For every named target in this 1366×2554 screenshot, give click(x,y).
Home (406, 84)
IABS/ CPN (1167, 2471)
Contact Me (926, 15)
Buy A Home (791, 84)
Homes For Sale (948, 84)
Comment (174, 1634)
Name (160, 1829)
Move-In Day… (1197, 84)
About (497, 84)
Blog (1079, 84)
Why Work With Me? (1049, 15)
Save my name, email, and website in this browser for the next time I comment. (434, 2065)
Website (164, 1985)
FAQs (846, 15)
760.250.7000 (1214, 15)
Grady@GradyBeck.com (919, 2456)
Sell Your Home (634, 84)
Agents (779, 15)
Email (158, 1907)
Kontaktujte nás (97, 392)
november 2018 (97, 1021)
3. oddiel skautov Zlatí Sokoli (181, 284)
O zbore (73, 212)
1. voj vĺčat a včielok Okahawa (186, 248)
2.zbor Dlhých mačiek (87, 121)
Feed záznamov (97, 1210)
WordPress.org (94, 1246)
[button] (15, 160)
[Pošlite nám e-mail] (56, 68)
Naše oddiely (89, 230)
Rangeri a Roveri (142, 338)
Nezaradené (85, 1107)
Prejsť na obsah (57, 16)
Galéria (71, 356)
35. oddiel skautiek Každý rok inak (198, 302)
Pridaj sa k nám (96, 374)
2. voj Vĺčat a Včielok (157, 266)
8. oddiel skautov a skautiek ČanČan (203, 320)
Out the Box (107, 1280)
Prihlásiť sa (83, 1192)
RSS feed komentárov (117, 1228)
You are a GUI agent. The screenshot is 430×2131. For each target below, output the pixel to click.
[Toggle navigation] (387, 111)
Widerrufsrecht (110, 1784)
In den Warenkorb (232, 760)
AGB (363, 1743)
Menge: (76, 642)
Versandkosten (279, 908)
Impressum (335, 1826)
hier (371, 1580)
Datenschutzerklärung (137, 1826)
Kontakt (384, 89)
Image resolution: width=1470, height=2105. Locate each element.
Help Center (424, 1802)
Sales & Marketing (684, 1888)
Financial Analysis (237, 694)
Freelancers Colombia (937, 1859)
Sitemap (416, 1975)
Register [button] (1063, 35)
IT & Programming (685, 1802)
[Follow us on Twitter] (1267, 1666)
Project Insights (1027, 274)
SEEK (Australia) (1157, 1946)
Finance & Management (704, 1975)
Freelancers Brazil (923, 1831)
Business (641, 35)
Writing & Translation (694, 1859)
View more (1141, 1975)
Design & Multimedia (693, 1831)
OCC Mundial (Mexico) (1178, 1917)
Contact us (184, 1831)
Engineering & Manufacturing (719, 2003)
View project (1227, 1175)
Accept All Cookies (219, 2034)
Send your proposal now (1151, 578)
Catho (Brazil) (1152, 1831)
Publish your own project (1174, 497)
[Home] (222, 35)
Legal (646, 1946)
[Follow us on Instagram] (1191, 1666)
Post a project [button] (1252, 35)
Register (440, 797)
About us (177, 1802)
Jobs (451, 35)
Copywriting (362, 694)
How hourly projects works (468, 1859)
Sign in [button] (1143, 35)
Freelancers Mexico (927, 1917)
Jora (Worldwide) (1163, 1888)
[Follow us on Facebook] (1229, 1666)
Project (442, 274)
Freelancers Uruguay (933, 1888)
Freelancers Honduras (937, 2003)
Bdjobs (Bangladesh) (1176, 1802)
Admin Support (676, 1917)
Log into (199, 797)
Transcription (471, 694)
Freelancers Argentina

TASK DETAILS:
Copy only this part of the entries above: the line with "1. voj vĺčat a včielok Okahawa (186, 248)", the line with "Log into (199, 797)", and the lines between, all exactly as written.

ANSWER BOX:
1. voj vĺčat a včielok Okahawa (186, 248)
2.zbor Dlhých mačiek (87, 121)
Feed záznamov (97, 1210)
WordPress.org (94, 1246)
[button] (15, 160)
[Pošlite nám e-mail] (56, 68)
Naše oddiely (89, 230)
Rangeri a Roveri (142, 338)
Nezaradené (85, 1107)
Prejsť na obsah (57, 16)
Galéria (71, 356)
35. oddiel skautiek Každý rok inak (198, 302)
Pridaj sa k nám (96, 374)
2. voj Vĺčat a Včielok (157, 266)
8. oddiel skautov a skautiek ČanČan (203, 320)
Out the Box (107, 1280)
Prihlásiť sa (83, 1192)
RSS feed komentárov (117, 1228)
You are a GUI agent. The screenshot is 430×2131. For each target below, output the pixel to click.
[Toggle navigation] (387, 111)
Widerrufsrecht (110, 1784)
In den Warenkorb (232, 760)
AGB (363, 1743)
Menge: (76, 642)
Versandkosten (279, 908)
Impressum (335, 1826)
hier (371, 1580)
Datenschutzerklärung (137, 1826)
Kontakt (384, 89)
Image resolution: width=1470, height=2105. Locate each element.
Help Center (424, 1802)
Sales & Marketing (684, 1888)
Financial Analysis (237, 694)
Freelancers Colombia (937, 1859)
Sitemap (416, 1975)
Register [button] (1063, 35)
IT & Programming (685, 1802)
[Follow us on Twitter] (1267, 1666)
Project Insights (1027, 274)
SEEK (Australia) (1157, 1946)
Finance & Management (704, 1975)
Freelancers Brazil (923, 1831)
Business (641, 35)
Writing & Translation (694, 1859)
View more (1141, 1975)
Design & Multimedia (693, 1831)
OCC Mundial (Mexico) (1178, 1917)
Contact us (184, 1831)
Engineering & Manufacturing (719, 2003)
View project (1227, 1175)
Accept All Cookies (219, 2034)
Send your proposal now (1151, 578)
Catho (Brazil) (1152, 1831)
Publish your own project (1174, 497)
[Home] (222, 35)
Legal (646, 1946)
[Follow us on Instagram] (1191, 1666)
Post a project [button] (1252, 35)
Register (440, 797)
About us (177, 1802)
Jobs (451, 35)
Copywriting (362, 694)
How hourly projects works (468, 1859)
Sign in [button] (1143, 35)
Freelancers Mexico (927, 1917)
Jora (Worldwide) (1163, 1888)
[Follow us on Facebook] (1229, 1666)
Project (442, 274)
Freelancers Uruguay (933, 1888)
Freelancers Honduras (937, 2003)
Bdjobs (Bangladesh) (1176, 1802)
Admin Support (676, 1917)
Log into (199, 797)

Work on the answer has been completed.